„Mehr Kernthemen, weniger Refugees“?! Ein #Piraten-Text

Während die AfD trotz interner Streitereien und peinlicher Vorgänge ein Rekordergebnis auffährt, bleiben die Piraten bei der Europawahl hinter den selbst-gesteckten Erwartungen zurück. Nun tönt es „weniger Refugees/Flüchtlingspolitik“ und „mehr Kernthemen“. Das, liebe Piratenmenschen in Deutschland, ist keine Parole für die Zukunft, es ist seit Monaten Eure Linie und es ist genau Euer Problem.

Ihr wollt alles anders und besser machen, als andere Parteien. Ihr wollt transparent sein und stehen bleiben, wo andere umfallen. Dafür haben Euch in Berlin sehr viele Menschen gewählt. Aber „weniger Flüchtlingspolitik und mehr Kernthemen“ steht entweder für Intransparenz oder fürs Umfallen, im schlimmsten Fall für beides.

Eure Kernthemen scheinen, pauschal zusammengefasst, weniger Überwachung und mehr Datenschutz, um Menschen ein selbstbestimmtes, „freies“ Leben zu ermöglichen. Wenn ihr konsequent seid, dann gilt das eben nicht nur im Internet, für all uns Leute mit der Kohle für Laptop, Smartphone und Flatrate, sondern auch da draußen. Für alle Menschen.
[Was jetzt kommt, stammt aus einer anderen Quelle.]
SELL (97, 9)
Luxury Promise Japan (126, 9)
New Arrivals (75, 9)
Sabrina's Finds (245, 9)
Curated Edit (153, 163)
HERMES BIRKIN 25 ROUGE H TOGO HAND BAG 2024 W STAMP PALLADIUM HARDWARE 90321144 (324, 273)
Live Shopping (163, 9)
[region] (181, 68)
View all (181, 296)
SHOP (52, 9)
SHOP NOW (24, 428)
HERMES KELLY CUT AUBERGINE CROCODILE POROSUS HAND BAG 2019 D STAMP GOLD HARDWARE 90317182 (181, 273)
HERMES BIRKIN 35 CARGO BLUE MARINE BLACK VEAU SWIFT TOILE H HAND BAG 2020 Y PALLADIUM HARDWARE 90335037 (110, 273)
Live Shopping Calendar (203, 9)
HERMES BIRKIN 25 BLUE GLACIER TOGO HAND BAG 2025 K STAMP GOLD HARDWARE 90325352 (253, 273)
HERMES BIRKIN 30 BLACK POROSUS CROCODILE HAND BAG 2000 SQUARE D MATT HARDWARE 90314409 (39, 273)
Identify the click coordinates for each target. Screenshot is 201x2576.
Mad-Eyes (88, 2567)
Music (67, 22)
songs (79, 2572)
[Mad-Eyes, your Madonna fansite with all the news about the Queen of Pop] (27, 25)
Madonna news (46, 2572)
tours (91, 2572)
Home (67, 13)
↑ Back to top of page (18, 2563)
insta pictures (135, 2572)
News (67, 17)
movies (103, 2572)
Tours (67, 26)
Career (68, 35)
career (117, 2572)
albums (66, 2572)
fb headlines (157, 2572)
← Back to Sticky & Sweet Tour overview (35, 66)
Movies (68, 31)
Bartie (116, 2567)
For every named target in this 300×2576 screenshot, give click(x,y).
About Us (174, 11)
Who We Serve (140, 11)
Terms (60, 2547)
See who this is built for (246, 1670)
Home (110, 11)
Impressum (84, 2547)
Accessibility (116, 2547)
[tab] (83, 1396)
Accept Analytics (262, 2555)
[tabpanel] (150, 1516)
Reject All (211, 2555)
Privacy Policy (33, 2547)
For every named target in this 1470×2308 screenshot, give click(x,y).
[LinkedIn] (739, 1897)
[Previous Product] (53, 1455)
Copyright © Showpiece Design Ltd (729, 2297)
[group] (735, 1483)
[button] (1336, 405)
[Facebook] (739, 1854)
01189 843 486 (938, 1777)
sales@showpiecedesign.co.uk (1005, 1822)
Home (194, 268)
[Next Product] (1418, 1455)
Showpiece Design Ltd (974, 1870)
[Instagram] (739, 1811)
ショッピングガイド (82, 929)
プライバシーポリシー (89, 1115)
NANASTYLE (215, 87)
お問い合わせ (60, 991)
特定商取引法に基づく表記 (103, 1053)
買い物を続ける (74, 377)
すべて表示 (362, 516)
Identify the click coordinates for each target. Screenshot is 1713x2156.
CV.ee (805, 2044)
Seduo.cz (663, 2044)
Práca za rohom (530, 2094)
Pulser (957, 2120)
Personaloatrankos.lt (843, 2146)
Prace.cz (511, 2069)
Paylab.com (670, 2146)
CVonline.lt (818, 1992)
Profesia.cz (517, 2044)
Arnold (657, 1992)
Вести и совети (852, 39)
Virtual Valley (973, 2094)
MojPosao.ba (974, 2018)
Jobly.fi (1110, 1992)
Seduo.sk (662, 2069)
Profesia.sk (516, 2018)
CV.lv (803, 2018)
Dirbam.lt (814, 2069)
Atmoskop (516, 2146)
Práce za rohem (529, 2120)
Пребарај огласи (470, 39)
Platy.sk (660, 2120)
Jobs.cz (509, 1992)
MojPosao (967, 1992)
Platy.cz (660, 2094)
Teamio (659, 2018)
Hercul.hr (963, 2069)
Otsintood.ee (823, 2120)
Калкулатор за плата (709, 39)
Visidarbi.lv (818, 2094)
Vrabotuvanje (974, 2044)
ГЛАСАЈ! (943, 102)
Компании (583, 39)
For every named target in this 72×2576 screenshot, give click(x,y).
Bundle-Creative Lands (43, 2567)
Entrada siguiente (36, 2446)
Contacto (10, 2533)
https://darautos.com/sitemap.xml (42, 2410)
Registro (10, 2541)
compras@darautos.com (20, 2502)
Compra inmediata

Wenn Euch ärgert, dass Ihr bei YouTube nichts gucken dürft, weil in Deutschland alles gesperrt ist, dann gehört da auch zu, dass menschenfeindliche Asylbedingungen und rassistische Passkontrollen. Das kommt vom gleichen Misthaufen.

„Jaha,“ werden nun einige sagen, „das ist ja auch doof. Aber müssen wir unsere Positionen gleich an die große Glocke hängen?“ HALLO MERKT IHR’S NOCH? Maulkörbe, Mauscheleien und größt-mögliche Intransparenz, damit irgendwo uninformierte Bürgerinnen und Bürger das Kreuzchen für Euch setzen?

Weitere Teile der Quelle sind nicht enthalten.